● **Listed entries**
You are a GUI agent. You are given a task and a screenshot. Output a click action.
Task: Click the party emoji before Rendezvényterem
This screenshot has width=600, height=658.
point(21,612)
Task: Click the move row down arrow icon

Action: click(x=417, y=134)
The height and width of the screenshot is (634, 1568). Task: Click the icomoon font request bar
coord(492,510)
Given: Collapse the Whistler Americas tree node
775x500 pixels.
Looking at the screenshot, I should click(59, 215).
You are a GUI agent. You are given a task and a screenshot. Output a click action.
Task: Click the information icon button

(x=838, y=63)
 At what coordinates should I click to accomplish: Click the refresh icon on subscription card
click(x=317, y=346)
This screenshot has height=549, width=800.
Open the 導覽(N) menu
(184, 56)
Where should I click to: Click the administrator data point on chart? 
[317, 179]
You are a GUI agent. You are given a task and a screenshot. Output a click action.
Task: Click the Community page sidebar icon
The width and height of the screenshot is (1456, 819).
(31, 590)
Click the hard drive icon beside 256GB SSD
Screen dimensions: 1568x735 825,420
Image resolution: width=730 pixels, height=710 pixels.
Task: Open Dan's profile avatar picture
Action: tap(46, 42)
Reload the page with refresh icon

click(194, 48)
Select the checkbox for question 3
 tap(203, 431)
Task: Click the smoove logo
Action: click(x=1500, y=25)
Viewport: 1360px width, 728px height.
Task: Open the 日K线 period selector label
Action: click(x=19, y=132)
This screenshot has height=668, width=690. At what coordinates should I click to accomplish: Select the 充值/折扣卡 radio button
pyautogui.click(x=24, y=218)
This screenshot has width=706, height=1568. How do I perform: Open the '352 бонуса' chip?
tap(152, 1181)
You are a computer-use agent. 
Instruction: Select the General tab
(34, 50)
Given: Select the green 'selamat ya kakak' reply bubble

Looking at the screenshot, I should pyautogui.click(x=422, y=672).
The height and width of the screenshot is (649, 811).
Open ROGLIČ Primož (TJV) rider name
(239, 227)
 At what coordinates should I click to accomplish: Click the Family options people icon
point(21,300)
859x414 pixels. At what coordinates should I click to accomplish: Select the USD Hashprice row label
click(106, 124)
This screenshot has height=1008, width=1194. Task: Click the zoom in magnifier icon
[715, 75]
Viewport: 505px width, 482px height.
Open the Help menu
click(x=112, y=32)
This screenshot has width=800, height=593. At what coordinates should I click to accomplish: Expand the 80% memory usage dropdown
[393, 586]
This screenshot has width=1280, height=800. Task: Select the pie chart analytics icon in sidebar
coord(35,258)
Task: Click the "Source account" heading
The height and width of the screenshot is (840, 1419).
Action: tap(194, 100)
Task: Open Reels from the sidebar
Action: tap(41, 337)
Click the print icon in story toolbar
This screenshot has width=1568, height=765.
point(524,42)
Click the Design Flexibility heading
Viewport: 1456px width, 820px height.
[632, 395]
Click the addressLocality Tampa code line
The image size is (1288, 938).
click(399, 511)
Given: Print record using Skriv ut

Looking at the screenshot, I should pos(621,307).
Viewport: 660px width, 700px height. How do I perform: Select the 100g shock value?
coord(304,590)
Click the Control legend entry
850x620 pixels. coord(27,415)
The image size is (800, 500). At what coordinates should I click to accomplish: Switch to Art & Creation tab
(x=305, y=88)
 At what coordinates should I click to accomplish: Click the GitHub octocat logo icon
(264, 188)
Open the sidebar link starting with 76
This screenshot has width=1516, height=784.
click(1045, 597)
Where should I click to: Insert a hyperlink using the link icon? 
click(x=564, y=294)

● **What you need to do**
A verbatim copy of all the records is required. Write it out in full.

● **Written answer**
You are a GUI agent. You are given a task and a screenshot. Output a click action.
Task: Click the party emoji before Rendezvényterem
This screenshot has width=600, height=658.
point(21,612)
Task: Click the move row down arrow icon

Action: click(x=417, y=134)
The height and width of the screenshot is (634, 1568). Task: Click the icomoon font request bar
coord(492,510)
Given: Collapse the Whistler Americas tree node
775x500 pixels.
Looking at the screenshot, I should click(59, 215).
You are a GUI agent. You are given a task and a screenshot. Output a click action.
Task: Click the information icon button

(x=838, y=63)
 At what coordinates should I click to accomplish: Click the refresh icon on subscription card
click(x=317, y=346)
This screenshot has height=549, width=800.
Open the 導覽(N) menu
(184, 56)
Where should I click to: Click the administrator data point on chart? 
[317, 179]
You are a GUI agent. You are given a task and a screenshot. Output a click action.
Task: Click the Community page sidebar icon
The width and height of the screenshot is (1456, 819).
(31, 590)
Click the hard drive icon beside 256GB SSD
Screen dimensions: 1568x735 825,420
Image resolution: width=730 pixels, height=710 pixels.
Task: Open Dan's profile avatar picture
Action: tap(46, 42)
Reload the page with refresh icon

click(194, 48)
Select the checkbox for question 3
 tap(203, 431)
Task: Click the smoove logo
Action: click(x=1500, y=25)
Viewport: 1360px width, 728px height.
Task: Open the 日K线 period selector label
Action: click(x=19, y=132)
This screenshot has height=668, width=690. At what coordinates should I click to accomplish: Select the 充值/折扣卡 radio button
pyautogui.click(x=24, y=218)
This screenshot has width=706, height=1568. How do I perform: Open the '352 бонуса' chip?
tap(152, 1181)
You are a computer-use agent. 
Instruction: Select the General tab
(34, 50)
Given: Select the green 'selamat ya kakak' reply bubble

Looking at the screenshot, I should pyautogui.click(x=422, y=672).
The height and width of the screenshot is (649, 811).
Open ROGLIČ Primož (TJV) rider name
(239, 227)
 At what coordinates should I click to accomplish: Click the Family options people icon
point(21,300)
859x414 pixels. At what coordinates should I click to accomplish: Select the USD Hashprice row label
click(106, 124)
This screenshot has height=1008, width=1194. Task: Click the zoom in magnifier icon
[715, 75]
Viewport: 505px width, 482px height.
Open the Help menu
click(x=112, y=32)
This screenshot has width=800, height=593. At what coordinates should I click to accomplish: Expand the 80% memory usage dropdown
[393, 586]
This screenshot has width=1280, height=800. Task: Select the pie chart analytics icon in sidebar
coord(35,258)
Task: Click the "Source account" heading
The height and width of the screenshot is (840, 1419).
Action: tap(194, 100)
Task: Open Reels from the sidebar
Action: tap(41, 337)
Click the print icon in story toolbar
This screenshot has width=1568, height=765.
point(524,42)
Click the Design Flexibility heading
Viewport: 1456px width, 820px height.
[632, 395]
Click the addressLocality Tampa code line
The image size is (1288, 938).
click(399, 511)
Given: Print record using Skriv ut

Looking at the screenshot, I should pos(621,307).
Viewport: 660px width, 700px height. How do I perform: Select the 100g shock value?
coord(304,590)
Click the Control legend entry
850x620 pixels. coord(27,415)
The image size is (800, 500). At what coordinates should I click to accomplish: Switch to Art & Creation tab
(x=305, y=88)
 At what coordinates should I click to accomplish: Click the GitHub octocat logo icon
(264, 188)
Open the sidebar link starting with 76
This screenshot has width=1516, height=784.
click(1045, 597)
Where should I click to: Insert a hyperlink using the link icon? 
click(x=564, y=294)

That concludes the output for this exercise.